BEGIN SOURCE TEXT

I would echo what has already been said. What you may have is ectopic beats. They shouldn't feel like your AF episodes and that thud in your chest is the impact of the"missed" beats. Having said that it makes you feel uncomfortable and anxious.i am 5 moths post ablation and still get plenty of them but no AF since two weeks post the procedure. 7 weeks is still pretty early so plenty of healing time left for your heart. The ectopics may well persist so coping mechanisms is the order of the day. I complained to my EP and GP but as ectopics aren't seen as dangerous they won't be a top priority.There are some very handy hints on You Tube. Google "York Cardiology" and/or Dr Gupta.He is a cardiologist who has put together some helpful videos on ectopics and how they can be alleviated by diet, relaxation, vitamin supplements etc. Good luck with your continued recovery.


Were you this tired before the ablation. ? If so might well be the drugs. If not, see the GP.

Rule no 1, 'Don't Panic'. You seem to be doing well. Your on the right road now, so even if you need another op, your half way there. You just have to take it as it goes. Personally I hated it. So easy to look at every palpitation etc, and wonder why. And so upsetting at those moments of sensitivity. If in doubt, see the GP, or contact the AF nurse or EP secretary for some support. You should have a contact no for a few weeks after the op.


I seem to be on the same timeline as you had mine 8 weeks ago and am experiencing the same as you. I have put it down to the settling period and trying to not let it stress me. I was in persistent AF for 8 months so am now so grateful to be in sinus rhythm am prepared to put up with the odd funny. Try to relax (I know it's hard) and go with the flow. All the best.


You haven't died yet, have you? Then what's to worry about? I mean that seriously. We get so cranked up about things, which only makes matters worse. If we pay attention, we can see that it isn't so bad. I mean, we aren't talking about stage 4 cancer.

First thing, note that people with AF don't die from it.

Next. stop thinking. That's the root of all worry.

Then note what your body's doing. Is your heart pumping blood? Are you breathing? Good.

Now pay attention to your breath. It helps to sit up straight and close your eyes to do this. Note the intake, the reversal at the top, the exhalation, the slight pause at the bottom, the re-start, the intake, etc. By "pay attention" I mean watch what's happening. Note the various qualities of the breath, such as tight, open, raspy, labored, fast, slow, whatever it's doing. Don't try to control it, just note what it's doing.

END SOURCE TEXT
BEGIN EXCERPTED RECORDS

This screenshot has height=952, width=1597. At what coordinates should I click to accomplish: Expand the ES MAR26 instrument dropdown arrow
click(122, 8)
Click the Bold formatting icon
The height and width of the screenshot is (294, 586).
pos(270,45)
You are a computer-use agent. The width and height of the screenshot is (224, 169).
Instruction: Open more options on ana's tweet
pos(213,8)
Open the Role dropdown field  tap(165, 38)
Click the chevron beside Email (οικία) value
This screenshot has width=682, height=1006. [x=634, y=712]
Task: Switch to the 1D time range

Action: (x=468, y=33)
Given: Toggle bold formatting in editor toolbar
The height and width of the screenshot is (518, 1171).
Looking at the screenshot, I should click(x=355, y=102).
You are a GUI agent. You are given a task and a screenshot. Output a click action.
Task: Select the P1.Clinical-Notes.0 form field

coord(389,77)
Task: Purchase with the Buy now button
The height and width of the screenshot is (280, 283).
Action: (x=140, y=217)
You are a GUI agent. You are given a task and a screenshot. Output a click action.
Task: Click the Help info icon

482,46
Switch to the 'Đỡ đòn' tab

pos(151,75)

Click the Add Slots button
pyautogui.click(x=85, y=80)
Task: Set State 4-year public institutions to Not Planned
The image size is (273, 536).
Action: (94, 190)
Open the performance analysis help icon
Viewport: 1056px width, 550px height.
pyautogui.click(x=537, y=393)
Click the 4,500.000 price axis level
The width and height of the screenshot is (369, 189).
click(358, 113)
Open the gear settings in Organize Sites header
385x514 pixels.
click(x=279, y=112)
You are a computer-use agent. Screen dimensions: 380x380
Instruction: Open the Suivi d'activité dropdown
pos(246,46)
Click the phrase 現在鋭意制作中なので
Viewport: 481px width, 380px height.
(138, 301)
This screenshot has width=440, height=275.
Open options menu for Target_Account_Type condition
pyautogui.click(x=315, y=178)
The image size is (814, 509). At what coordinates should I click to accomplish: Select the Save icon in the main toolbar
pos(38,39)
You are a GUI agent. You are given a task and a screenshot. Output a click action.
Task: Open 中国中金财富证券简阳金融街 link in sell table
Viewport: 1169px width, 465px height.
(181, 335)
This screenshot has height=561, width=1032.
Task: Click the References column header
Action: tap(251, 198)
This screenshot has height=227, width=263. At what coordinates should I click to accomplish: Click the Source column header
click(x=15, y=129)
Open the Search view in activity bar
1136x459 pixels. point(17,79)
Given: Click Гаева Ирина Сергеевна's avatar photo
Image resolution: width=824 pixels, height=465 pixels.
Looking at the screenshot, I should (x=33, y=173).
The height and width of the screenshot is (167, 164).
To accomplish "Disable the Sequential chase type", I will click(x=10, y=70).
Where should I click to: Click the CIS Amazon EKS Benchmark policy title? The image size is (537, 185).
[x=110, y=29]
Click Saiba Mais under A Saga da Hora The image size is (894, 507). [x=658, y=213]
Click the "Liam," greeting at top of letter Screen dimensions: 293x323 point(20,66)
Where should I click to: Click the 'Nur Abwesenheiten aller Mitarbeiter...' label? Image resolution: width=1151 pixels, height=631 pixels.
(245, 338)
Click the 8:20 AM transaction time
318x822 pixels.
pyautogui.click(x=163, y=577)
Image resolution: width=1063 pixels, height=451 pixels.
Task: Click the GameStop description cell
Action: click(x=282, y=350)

END EXCERPTED RECORDS

WORK ORDER 1 -> Rewrite the paragraph of the text on recovery after ablation that begins "Rule no 1, 'Don't Panic'" as a short bulleted list, keeping its main facts.
WORK ORDER 2 -> Print the passage of the text on recovery after ablation from "I seem to be" up to and including "of all worry.", word for word.
WORK ORDER 3 -> Carry on the text on recovery after ablation from the point where it stops.
The entries come from a separate source unrelated to the text.

RESPONSE 1 ->
- The first rule is not to panic.
- The person seems to be doing well and is on the right road. Even if another operation is needed, they are halfway there and should take things as they come.
- The writer personally hated this stage. It is easy to scrutinize every palpitation and wonder why, and it is upsetting in moments of sensitivity.
- If in doubt, see the GP or contact the AF nurse or EP secretary for support. There should be a contact number for a few weeks after the operation.

RESPONSE 2 ->
I seem to be on the same timeline as you had mine 8 weeks ago and am experiencing the same as you. I have put it down to the settling period and trying to not let it stress me. I was in persistent AF for 8 months so am now so grateful to be in sinus rhythm am prepared to put up with the odd funny. Try to relax (I know it's hard) and go with the flow. All the best.


You haven't died yet, have you? Then what's to worry about? I mean that seriously. We get so cranked up about things, which only makes matters worse. If we pay attention, we can see that it isn't so bad. I mean, we aren't talking about stage 4 cancer.

First thing, note that people with AF don't die from it.

Next. stop thinking. That's the root of all worry.

RESPONSE 3 ->
See if you can watch a single breath from start to finish, without stray thoughts interfering. You won't be able to, so just give a nod to the thought, let it pass, and return to the breath. Then see if you can watch the next one.

This may sound simple, and it is, but it's not easy. However, the more you do it the more calm your mind will become.

Meditation stabilizes the mind, and in so doing it helps us manage stress.

This is all the medication you need.

PeterWh profile image
PeterWh in reply to Kodaska

True what you say for most but there are also a significant number of people who have AF who also have other heart problems which exacerbate or are exacerbated by AF such as leaking valves, enlarged or dilated chambers (atria or ventricles). In addition other things interact two ways such as circulation, breathing, SpO2 levels, SA, digestive systems, etc. In addition other ailments become unstable because of AF such as circulation in turn triggers problems and spasms (in my case back and foot/ankles).

PeterWh profile image
PeterWh in reply to PeterWh

The body is a finely created piece of kit and one thing triggers others

Kodaska profile image
Kodaska in reply to PeterWh

I understand that. The more issues we have, the more important it is to not get carried away by our internal fear-generators. A stable mind has two great benefits: (1) it helps minimize stress, and (2) by lowering stress it contributes to good/better health.


Thank you to all for your responses. I greatly appreciate your taking the time to respond to my concerns.